In other news, don’t forget to come to Flea Circus this Thursday. Another Warwick alumni, Sam Gayton, will be reading from his brand new children’s book The Snow Merchant. Sam was quite the playwright during my time at Warwick and if this book is anything like his plays then you are in for a treat.

First Review

The first official review of my pamphlet is up on Charles Whalley’s excellent blog.

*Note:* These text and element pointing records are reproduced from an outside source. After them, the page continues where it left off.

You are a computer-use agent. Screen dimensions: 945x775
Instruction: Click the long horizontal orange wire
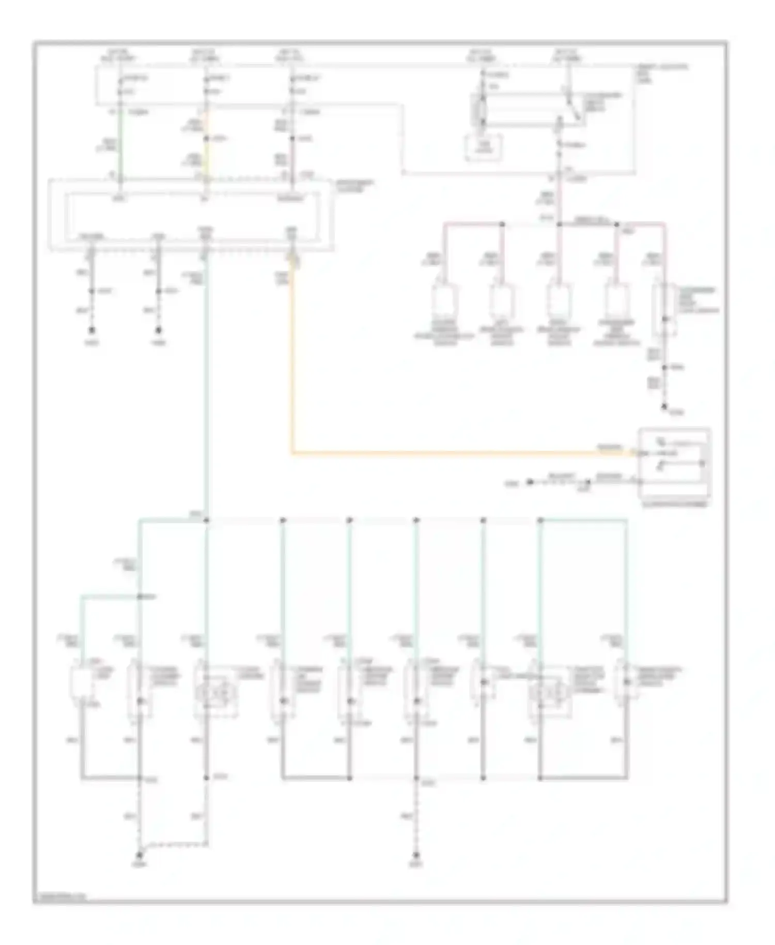pyautogui.click(x=444, y=453)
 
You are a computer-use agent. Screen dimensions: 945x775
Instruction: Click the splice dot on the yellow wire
pyautogui.click(x=206, y=139)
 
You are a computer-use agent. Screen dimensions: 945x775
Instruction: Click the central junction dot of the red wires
pyautogui.click(x=560, y=224)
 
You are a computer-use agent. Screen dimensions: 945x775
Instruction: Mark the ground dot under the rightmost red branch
pyautogui.click(x=665, y=406)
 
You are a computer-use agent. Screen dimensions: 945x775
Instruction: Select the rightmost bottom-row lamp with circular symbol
pyautogui.click(x=549, y=690)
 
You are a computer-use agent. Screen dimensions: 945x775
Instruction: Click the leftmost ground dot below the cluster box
pyautogui.click(x=92, y=329)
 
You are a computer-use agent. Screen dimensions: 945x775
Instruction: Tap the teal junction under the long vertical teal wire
pyautogui.click(x=206, y=520)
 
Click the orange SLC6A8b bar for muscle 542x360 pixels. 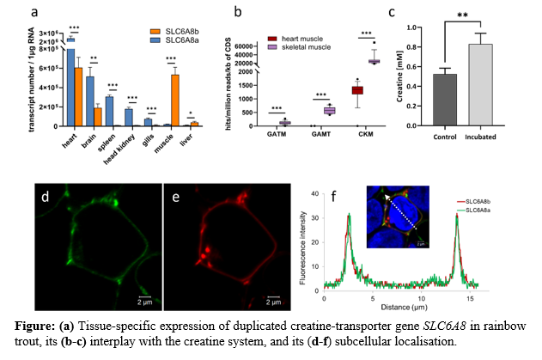[x=175, y=100]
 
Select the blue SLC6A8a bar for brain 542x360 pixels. [x=90, y=101]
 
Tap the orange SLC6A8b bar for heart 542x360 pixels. [x=79, y=95]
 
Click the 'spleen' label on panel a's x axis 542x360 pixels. [x=109, y=138]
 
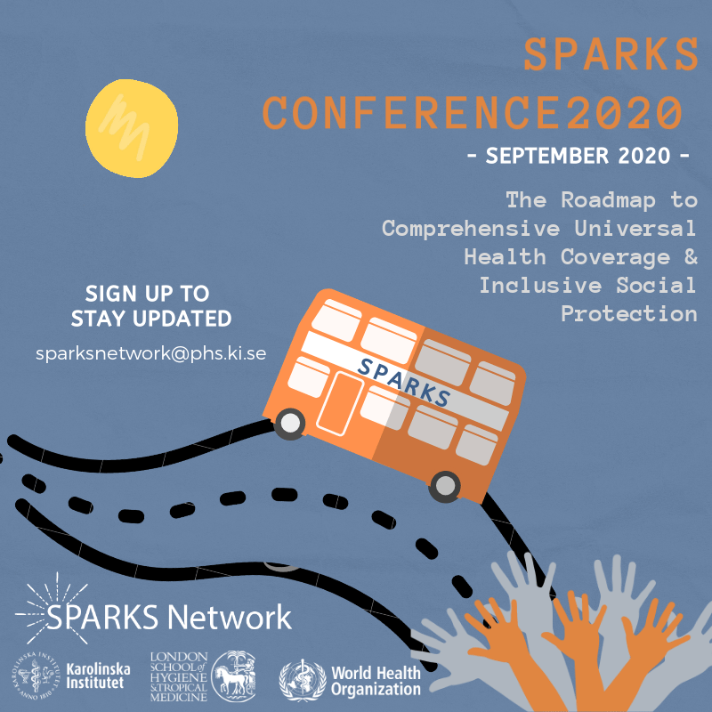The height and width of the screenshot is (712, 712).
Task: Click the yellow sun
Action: coord(132,128)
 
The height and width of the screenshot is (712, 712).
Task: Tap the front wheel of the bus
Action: coord(290,424)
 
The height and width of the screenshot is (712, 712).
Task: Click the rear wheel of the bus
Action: coord(444,486)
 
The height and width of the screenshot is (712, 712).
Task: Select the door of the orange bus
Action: coord(339,404)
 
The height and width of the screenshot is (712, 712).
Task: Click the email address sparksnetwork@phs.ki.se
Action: coord(150,353)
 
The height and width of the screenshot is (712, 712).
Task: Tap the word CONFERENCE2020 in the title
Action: coord(473,113)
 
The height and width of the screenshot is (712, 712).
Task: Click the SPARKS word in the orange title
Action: coord(611,54)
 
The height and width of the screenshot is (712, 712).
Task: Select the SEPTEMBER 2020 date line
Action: coord(578,156)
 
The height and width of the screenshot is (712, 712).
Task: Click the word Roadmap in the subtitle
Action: coord(608,199)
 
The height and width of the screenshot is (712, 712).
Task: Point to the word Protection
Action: coord(629,314)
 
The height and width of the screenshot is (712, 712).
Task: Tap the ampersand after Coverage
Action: coord(691,256)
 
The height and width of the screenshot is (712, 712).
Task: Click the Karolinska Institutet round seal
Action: coord(36,675)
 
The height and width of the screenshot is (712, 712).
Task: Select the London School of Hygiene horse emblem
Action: coord(233,676)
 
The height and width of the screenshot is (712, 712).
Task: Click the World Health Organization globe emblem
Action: coord(303,680)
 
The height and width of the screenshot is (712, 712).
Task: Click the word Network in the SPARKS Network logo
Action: coord(229,617)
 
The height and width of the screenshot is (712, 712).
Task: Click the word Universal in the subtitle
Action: coord(635,228)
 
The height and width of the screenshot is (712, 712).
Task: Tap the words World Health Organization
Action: coord(376,681)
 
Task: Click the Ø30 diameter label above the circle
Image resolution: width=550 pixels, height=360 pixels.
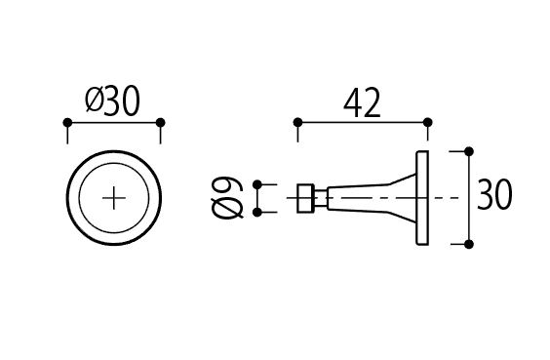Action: pos(112,101)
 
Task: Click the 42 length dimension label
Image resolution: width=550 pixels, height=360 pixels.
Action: pos(362,103)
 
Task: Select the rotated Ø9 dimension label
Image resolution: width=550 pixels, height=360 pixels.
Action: pos(227,198)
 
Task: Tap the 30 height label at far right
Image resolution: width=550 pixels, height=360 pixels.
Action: pos(494,194)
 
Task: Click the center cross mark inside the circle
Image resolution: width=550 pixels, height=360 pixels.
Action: pos(114,198)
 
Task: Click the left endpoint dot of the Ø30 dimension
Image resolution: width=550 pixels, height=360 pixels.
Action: pos(67,123)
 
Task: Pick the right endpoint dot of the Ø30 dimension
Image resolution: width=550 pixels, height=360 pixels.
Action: pos(160,123)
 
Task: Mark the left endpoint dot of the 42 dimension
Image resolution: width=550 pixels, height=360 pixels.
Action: pos(297,123)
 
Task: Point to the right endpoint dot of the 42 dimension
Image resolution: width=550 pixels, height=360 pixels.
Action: pos(427,123)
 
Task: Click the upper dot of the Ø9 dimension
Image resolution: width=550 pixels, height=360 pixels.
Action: pos(257,184)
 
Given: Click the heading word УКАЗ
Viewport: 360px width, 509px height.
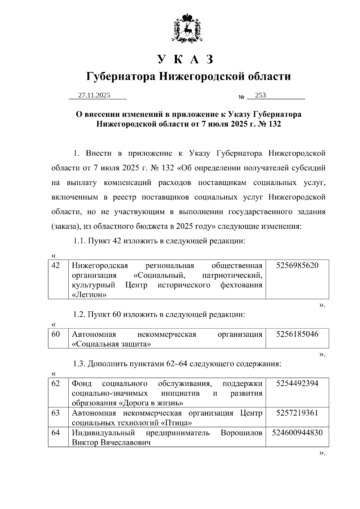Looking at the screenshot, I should [x=186, y=59].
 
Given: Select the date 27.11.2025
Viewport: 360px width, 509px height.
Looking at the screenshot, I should [x=94, y=95].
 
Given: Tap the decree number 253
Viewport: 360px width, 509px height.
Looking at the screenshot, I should [x=260, y=95].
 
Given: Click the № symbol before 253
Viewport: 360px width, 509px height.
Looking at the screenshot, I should [x=241, y=97].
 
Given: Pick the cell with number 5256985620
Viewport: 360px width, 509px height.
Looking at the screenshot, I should [x=297, y=265].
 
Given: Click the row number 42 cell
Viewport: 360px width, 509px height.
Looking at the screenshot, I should [x=56, y=265].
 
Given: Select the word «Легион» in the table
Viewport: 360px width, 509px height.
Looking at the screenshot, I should [x=89, y=295].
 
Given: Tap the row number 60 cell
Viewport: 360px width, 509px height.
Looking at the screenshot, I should [x=56, y=334].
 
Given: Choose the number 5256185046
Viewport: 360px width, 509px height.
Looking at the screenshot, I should [x=297, y=334].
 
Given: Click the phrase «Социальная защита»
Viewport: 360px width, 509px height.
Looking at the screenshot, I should [x=111, y=344].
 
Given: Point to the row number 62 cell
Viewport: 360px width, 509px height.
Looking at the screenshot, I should [x=56, y=383].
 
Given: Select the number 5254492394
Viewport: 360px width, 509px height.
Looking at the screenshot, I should [x=297, y=383].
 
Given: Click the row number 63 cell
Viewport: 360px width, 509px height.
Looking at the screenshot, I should [x=56, y=413].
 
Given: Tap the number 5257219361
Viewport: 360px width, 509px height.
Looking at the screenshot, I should [x=297, y=413].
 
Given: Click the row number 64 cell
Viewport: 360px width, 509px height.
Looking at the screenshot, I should [x=56, y=433].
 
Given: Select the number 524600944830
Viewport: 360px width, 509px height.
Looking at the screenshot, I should [x=297, y=433].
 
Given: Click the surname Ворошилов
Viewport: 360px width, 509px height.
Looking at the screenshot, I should [x=241, y=433].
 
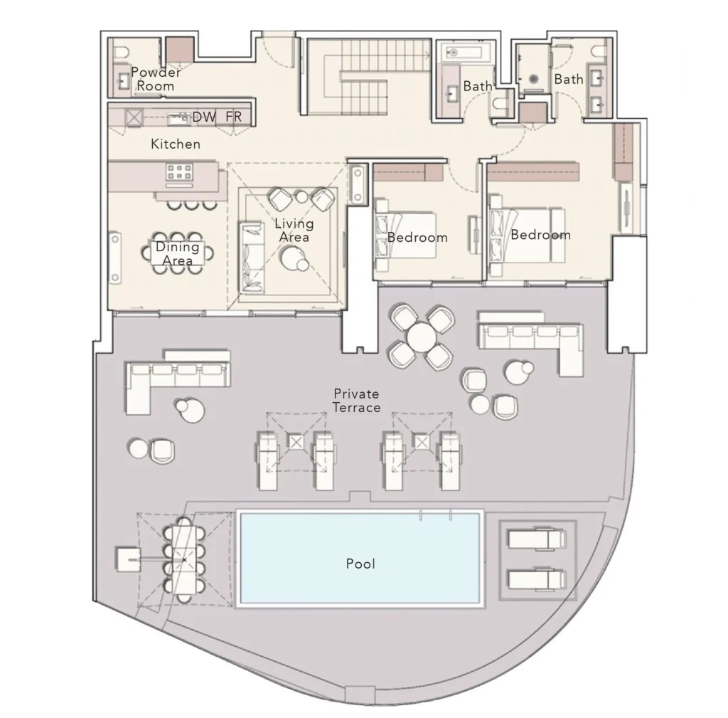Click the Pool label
[360, 564]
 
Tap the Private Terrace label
[356, 401]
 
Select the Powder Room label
[156, 79]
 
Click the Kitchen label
[176, 144]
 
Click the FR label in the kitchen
[232, 117]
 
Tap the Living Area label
[294, 230]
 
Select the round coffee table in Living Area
[292, 259]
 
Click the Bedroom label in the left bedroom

It’s a very fair, well-written review and I’m particularly chuffed to be called a beachcomber poet which really sums up my poetry… Here’s an extract:

‘Trévien’s grimy tactility, her eye for a sharp detail, & her ability to raise the significance of an individual object through memory & myth, all comes from this, just as one pulls strange & incongruous objects from the sand & out of a tangle of rotting seaweed.

The beachcomber-poet, the Breton flâneur, produces the unexpected imagery which characterises the best lines in the pamphlet, such as in ‘Beg an Dorchenn’: “The fields extend like an unshaven jaw.” All good poetry requires a fundamental & defiant strangeness, & Trévien provides this plentifully.’